Perhaps that is why his early feature “Down by Law” works so well: it just rambles, and therein lies its magic and realism. I don’t mean that anyone would mistake the compositions and atmosphere for realism, but the sprawling and open-ended agenda feels akin to the unresolved relationships and dramas of life. “Down by Law” certainly feels bluesy and jazzy, loose-limbed and funny because people are naturally funny, but it’s also true whenever Roberto Benigni turns up citing from his book of English the film is a full blown comedy, not just an amusing slice-of-life tale about three guys thrown together in a cell that make a jailbreak. I have seen “Down by Law” many times and it always exists in my memory as a scratchy, pock-marked feature, as amateurish as it is sublime in its modesty. But watching the blemish-free Critereon edition reveals not only gorgeous black-and-white but that perhaps I misremembered the amateurish elements and that in fact Tom Waits and John Laurie’s performances are equally as strong as Benigni: Waits is deadpan but no less funny in a different manner and Lurie holds his own as the straight man. They know that Benigni is there to steal the show – that’s his character, after all – but the film is no weaker in Benigni’s absence. It’s the other characters that stop this from being just a funny film, because “Down by Law” is so much more. Like Malle’s “Lift to the Scaffold”, “Down by Law” seems to capture that blues and jazz mood, that sense of life as a series of coincidences and small dramas that remain relevant to maybe two or three people. But that’s all. It is the smallness and the ellipses that the truth of life comes through.

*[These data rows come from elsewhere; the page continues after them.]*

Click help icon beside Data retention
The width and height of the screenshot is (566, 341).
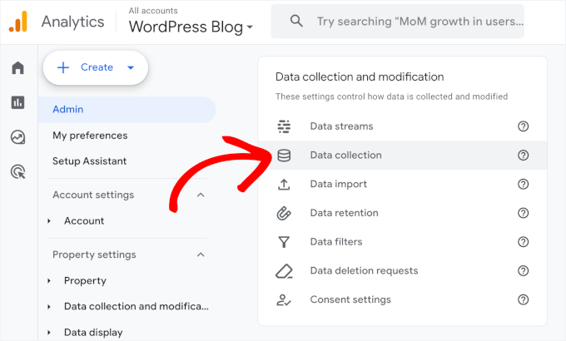point(523,213)
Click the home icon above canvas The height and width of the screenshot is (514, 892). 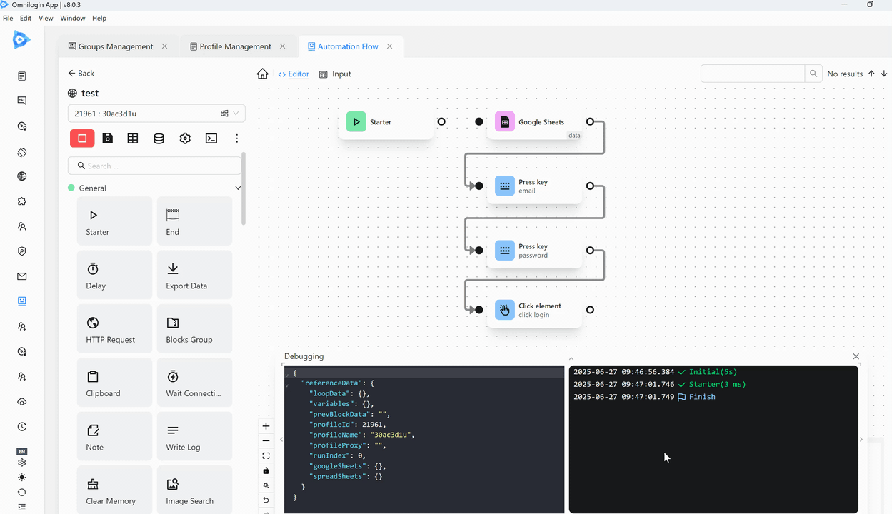click(263, 74)
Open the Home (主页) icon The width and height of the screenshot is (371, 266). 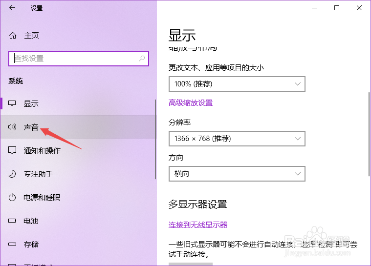tap(13, 36)
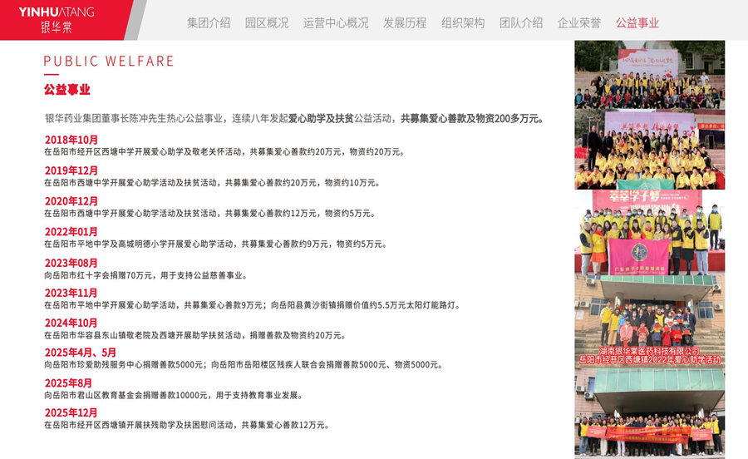
Task: Go to the 园区概况 page
Action: coord(267,23)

There is indeed something appealing in the scratched-and-warped vinyl feel of the well-used prints I’ve seen before, but the Critereon print shows “Down by Law” in its best light yet.

"Black Water"


 
| David Nurlich & Andrew Taruk, 2007, Australia, 90m
 
Excellent streamlined killer crocodile horror. Amazingly, directors David Nurlich and Andrew Taruk decide that crocodiles are terrifying on their own: you don’t need them supersized, mutated or CGI-ed. And you don’t need them to be seen all the time either: that old adage that what you can’t see and what you imagine is scarier than what you do see. Our fated protagonists are a couple with a sister in tow who jump in a boat and let the guide take them way, way out into the Australian rivers. Before there has been any time to set-up, the crocodile has attacked and our protagonists are stuck up the winding, brittle looking trees. Two thirds of the film is what they do when trying to escape out of those trees. As writers, Taruk and Nurlich don’t try to be too fancy with characterisation: in fact, these may well be some of the most average and relatable characters ever put in a b-movie. Oh, I am sure there are those who would want something showier, but the ordinariness of our imperilled characters strikes me as exactly the winning presentation. It is easy to care about them without having to treat them as heightened archetypes.

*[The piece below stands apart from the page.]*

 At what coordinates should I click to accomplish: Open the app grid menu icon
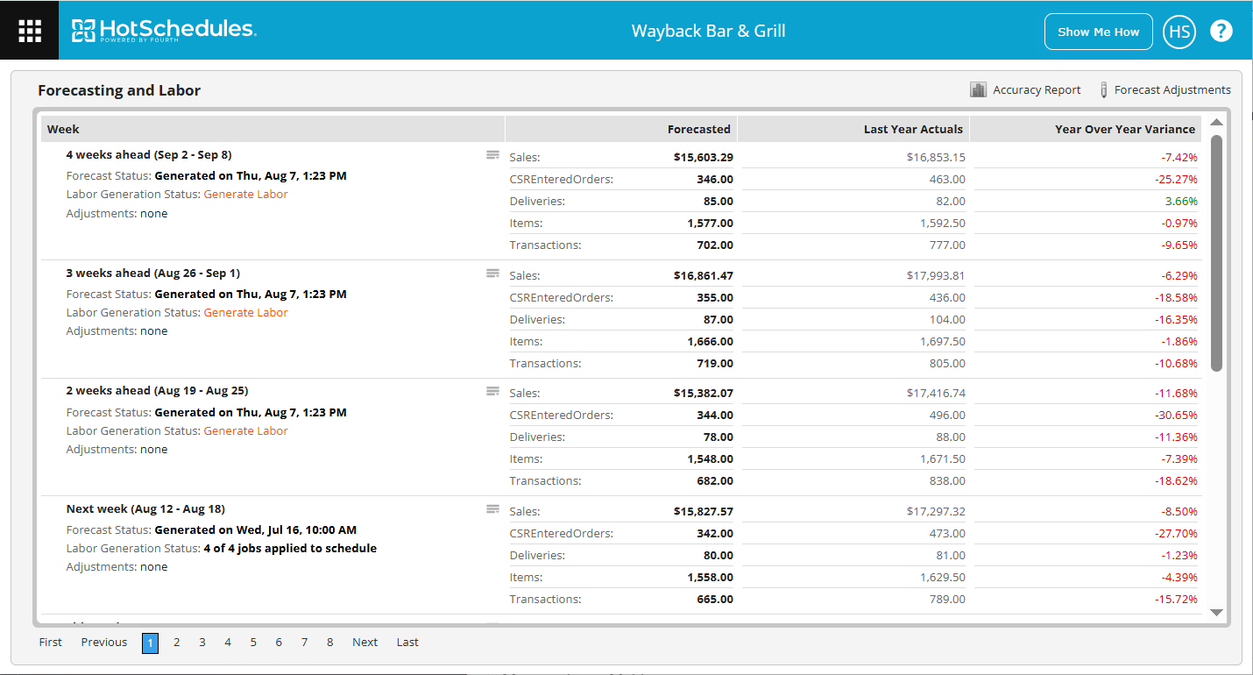[30, 31]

This is a prime example of a low budget film using its limitations and restrictions to its advantage. It sets up a near impossible scenario and doesn’t cop out with easy solutions and implausible behaviour. In fact, what truly makes “Black Water” stand out is the convincing mental shifts, the deterioration and the resourcefulness of our characters. It is properly concerned with terror, but also the effects of it; for example, the women’s initial denial of what needs to be done, then their growing courage out of necessity without any recourse to obvious heroics. The ending is unusually bold in deploying the more mundane and heartbreaking effects of experiencing such horror on a person.

The show pieces are vivid: the most beautiful being the electric storm at night. More importantly, the reveals and appearances of the croc are all chilling (slowly coming into view) or terrifying (the fast attacks). Nurlich and Taruk also don’t overexpose the croc and execute brilliant and brief digital trickery to put it at the scene  leading to a finale that doesn’t rely upon a big grand showdown, but rather simply relying upon the frighteningly intimacy of an attack.